• _WHAT YOU SHOULD DO_
Report every line of the material that contains the string "computer".

• _GIVEN INFORMATION_
══════════

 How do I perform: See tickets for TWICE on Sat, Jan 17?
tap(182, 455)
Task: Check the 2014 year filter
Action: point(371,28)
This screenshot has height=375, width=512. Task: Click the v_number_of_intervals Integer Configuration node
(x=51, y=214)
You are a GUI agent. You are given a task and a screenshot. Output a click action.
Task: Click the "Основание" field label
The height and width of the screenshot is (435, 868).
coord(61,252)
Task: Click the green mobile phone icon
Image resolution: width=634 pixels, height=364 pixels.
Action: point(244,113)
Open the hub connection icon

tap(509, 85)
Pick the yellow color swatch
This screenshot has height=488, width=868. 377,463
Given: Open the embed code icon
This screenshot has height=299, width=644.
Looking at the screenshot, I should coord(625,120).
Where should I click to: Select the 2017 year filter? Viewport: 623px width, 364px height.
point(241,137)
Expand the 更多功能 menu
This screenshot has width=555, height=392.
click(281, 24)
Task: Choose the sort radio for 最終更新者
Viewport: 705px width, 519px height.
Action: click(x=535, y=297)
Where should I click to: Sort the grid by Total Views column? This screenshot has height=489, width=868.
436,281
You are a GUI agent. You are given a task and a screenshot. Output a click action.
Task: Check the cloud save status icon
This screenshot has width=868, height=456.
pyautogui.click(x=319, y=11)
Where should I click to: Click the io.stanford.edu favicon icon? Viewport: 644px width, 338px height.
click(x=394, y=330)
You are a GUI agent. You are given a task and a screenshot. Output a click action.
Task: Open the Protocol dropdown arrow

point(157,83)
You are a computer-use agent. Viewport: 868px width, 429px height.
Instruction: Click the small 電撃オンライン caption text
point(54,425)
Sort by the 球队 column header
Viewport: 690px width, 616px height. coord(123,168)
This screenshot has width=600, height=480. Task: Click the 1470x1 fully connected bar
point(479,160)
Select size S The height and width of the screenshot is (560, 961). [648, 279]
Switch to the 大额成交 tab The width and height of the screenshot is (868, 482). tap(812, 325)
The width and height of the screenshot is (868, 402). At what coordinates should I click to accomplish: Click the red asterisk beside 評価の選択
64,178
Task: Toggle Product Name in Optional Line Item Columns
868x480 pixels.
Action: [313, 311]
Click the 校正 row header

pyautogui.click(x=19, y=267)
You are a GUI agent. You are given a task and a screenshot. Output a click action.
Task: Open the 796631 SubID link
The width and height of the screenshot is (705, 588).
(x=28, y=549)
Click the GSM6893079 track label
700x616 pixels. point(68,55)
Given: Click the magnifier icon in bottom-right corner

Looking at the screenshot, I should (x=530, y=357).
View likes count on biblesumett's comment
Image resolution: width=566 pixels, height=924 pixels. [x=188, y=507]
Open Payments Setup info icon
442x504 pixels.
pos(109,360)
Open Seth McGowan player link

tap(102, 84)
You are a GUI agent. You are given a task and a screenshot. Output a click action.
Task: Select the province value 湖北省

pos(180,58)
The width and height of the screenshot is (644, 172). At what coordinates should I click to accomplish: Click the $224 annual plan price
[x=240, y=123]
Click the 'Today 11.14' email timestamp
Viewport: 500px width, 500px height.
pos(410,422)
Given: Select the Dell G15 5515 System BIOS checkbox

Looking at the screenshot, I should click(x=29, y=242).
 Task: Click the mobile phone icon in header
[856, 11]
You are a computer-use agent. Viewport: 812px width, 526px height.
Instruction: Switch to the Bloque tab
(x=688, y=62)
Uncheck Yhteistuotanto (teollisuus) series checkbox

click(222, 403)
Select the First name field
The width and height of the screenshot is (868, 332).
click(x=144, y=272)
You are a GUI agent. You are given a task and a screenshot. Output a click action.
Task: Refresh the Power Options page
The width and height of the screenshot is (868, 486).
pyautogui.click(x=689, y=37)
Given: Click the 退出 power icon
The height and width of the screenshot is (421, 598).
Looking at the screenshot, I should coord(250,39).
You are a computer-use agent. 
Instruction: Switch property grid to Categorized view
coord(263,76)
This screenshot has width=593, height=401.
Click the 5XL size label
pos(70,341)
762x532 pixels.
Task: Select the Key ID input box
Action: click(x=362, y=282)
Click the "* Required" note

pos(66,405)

══════════

• _RESPONSE TO THE TASK_
You are a computer-use agent. Viewport: 868px width, 429px height.
You are a computer-use agent. Viewport: 812px width, 526px height.
You are a computer-use agent. 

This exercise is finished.